Claiming the WBC 147-pound title that Floyd Mayweather Jr. vacated with his retirement, Berto closed the show Saturday night at Memphis' FedEx Forum by stopping Miguel Rodriguez for a TKO victory at 2:13 of the seventh round.
Berto showed speed and power in both hands to dictate the fight and sent Rodriguez to the canvas twice in the seventh round.
A right uppercut came swiftly after an overhand right to knock the Mexican fighter down the first time. Moments later, Berto landed a left-right combination to the head for the second knockdown. Although Rodriguez quickly got up, Berto moved in againwith a two-fisted assault. Sensing the inevitable, referee Lawrence Cole quickly halted the bout.
Berto, who fights out of Winter Haven, Fla., lifted his record to 22-0 with his 19th knockout, while Rodriguez fell to 29-3.

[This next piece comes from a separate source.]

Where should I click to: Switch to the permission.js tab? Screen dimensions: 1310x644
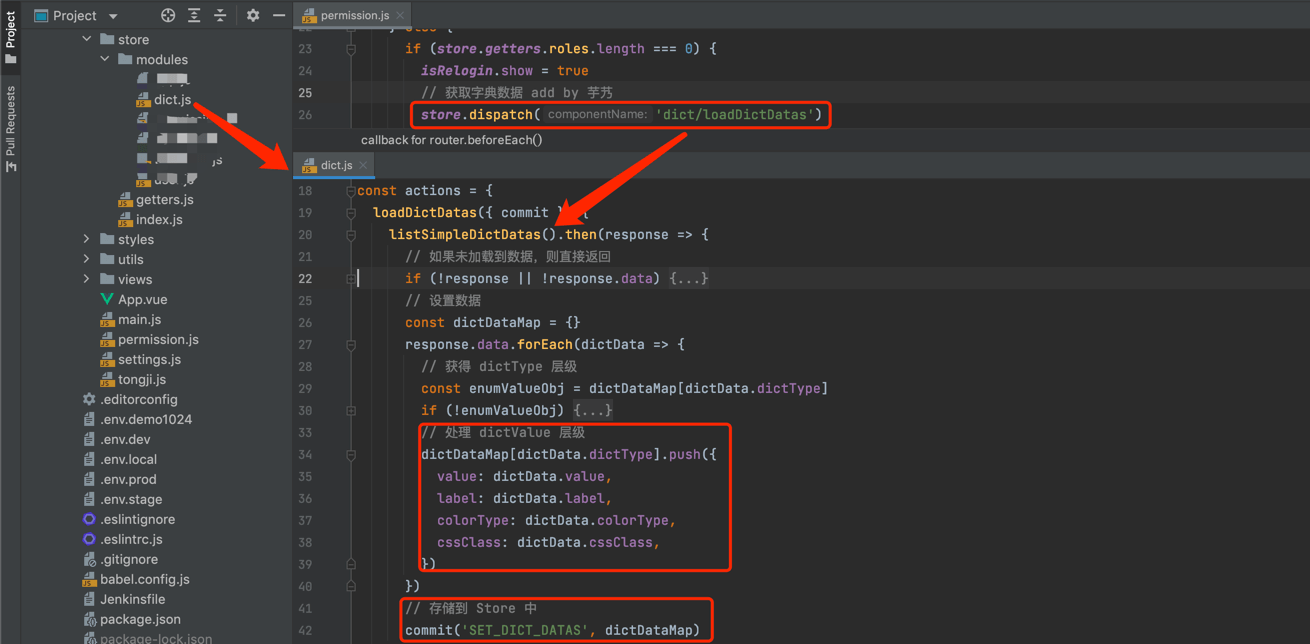coord(353,16)
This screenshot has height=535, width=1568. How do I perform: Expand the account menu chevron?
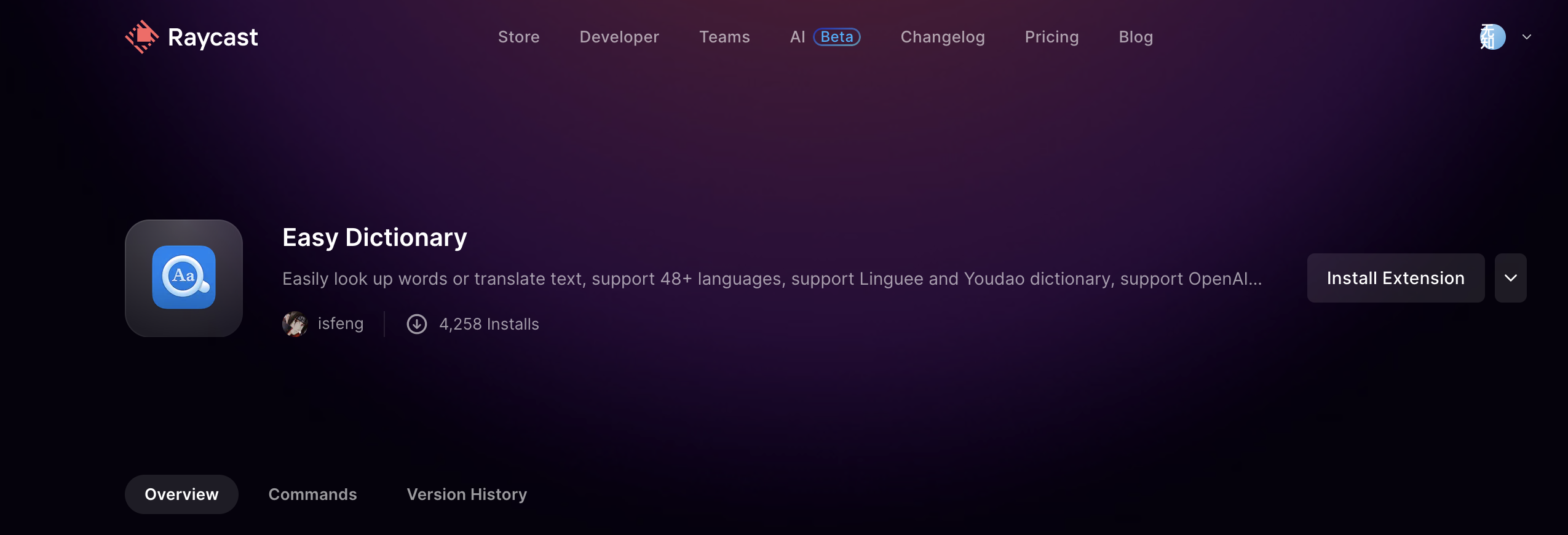tap(1527, 37)
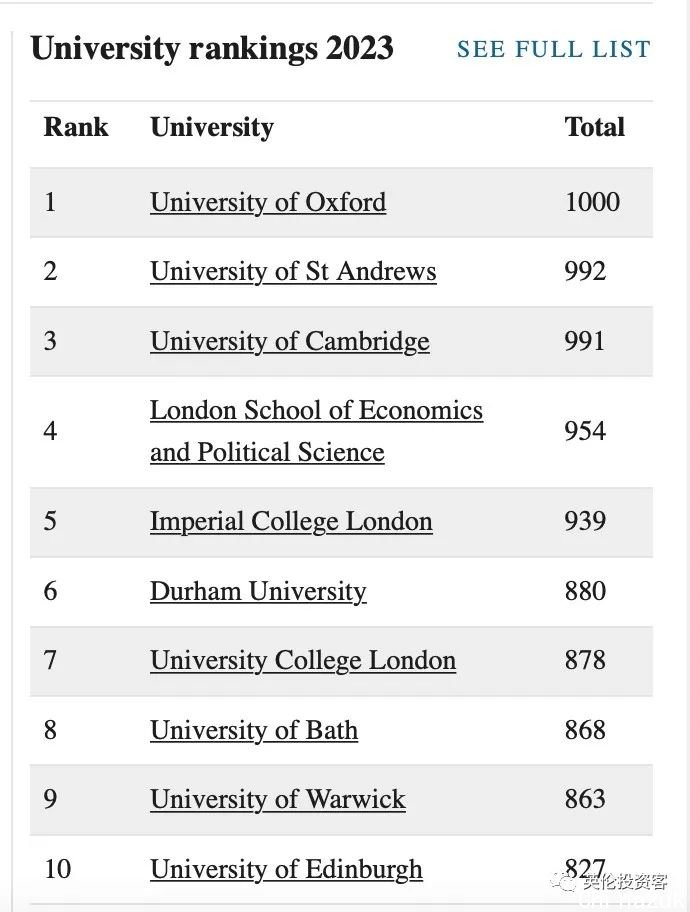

The victory opened all kinds of possibilities for Berto, 24. With Miguel Cotto and Antonio Margarito set to fight for Cotto's belt next month and Paul Williams also laying claim to a belt, Berto said he's ready to take on any and all of them.
"I'm the new kid on the block, but I bet you every one of those guys were at home watching this fight," Berto said. "I'm making a real impact in the division. Even though I'm young, it's going to take a bad boy to take this belt away from me."
In a bout between unbeaten American heavyweights, Chris Arreola kept his record intact by dominating Chazz Witherspoon and winning on a disqualification at the end of the third round.
The bizarre ending left something to be desired, but Arreola's punishing assault was emphatic as he ran his record to 24-0 with 21 KOs.
Arreola, 27, twice knocked down Witherspoon in the third round and was on his way to a 12th consecutive knockout victory. But the disqualification came first when referee Randy Phillips ruled Witherspoon's corner had jumped in the ring prematurely after the second knockdown.
"It's a disqualification if they step up there before I rule," said Phillips, who was issuing a standing eight-count after Witherspoon hit the floor a second time just as the bell sounded.
Witherspoon, who dropped to 23-1, 15 KOs, said his mistake was trying to trade shots with Arreola.
"All respect to Chris Arreola. He fought a heckuva fight," said the Philadelphia native and cousin to former two-time heavyweight champion Tim Witherspoon. "I was to supposed to be holding (after Arreola hurt him) but my pride got the best of me. That Philly part of me. It was my stupidity for fighting his type of fight."
Arreola dictated the fight, ignoring Witherspoon's stiff jab to continuously apply pressure.
"He's a big man and hit me with a couple of oh (bleep) jabs," said Arreola, a Los Angeles native. "That's when you hit somebody in the mouth and bust their grill and you've got to question whether you want to come in. But I love it. If I don't get hit, I'm not in a fight. That's how Mexicans do it and that's how boxers do it. We both came here to fight."